Activity:
The line containing "Vom geheimen Anderssein" and all lines following it in the listing below are to be reproduced exactly, with no other lines.
┌──
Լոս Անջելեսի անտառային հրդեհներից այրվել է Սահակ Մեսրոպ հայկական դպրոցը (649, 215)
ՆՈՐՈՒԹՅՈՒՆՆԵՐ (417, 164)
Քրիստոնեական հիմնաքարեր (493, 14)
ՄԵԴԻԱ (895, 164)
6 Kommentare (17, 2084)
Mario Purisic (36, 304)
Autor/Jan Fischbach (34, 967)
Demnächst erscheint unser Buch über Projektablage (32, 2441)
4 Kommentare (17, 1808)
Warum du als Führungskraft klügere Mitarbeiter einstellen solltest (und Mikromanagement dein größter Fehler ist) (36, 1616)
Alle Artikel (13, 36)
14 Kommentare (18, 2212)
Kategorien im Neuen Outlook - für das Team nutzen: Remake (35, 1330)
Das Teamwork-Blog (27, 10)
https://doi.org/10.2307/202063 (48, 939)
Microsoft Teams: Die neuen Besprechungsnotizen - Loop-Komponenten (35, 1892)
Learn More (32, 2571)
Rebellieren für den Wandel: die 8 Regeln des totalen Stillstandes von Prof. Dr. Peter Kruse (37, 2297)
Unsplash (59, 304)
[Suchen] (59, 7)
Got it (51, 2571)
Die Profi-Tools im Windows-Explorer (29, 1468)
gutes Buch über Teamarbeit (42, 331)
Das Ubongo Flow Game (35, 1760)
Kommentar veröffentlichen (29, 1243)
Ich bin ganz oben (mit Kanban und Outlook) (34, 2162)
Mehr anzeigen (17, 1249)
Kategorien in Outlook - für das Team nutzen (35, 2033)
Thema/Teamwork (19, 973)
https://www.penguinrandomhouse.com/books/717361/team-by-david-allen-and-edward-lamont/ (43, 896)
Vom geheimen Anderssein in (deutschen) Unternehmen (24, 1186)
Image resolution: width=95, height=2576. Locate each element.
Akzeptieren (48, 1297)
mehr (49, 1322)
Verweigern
└──
Problem solution:
Vom geheimen Anderssein in (deutschen) Unternehmen (24, 1186)
Image resolution: width=95, height=2576. Locate each element.
Akzeptieren (48, 1297)
mehr (49, 1322)
Verweigern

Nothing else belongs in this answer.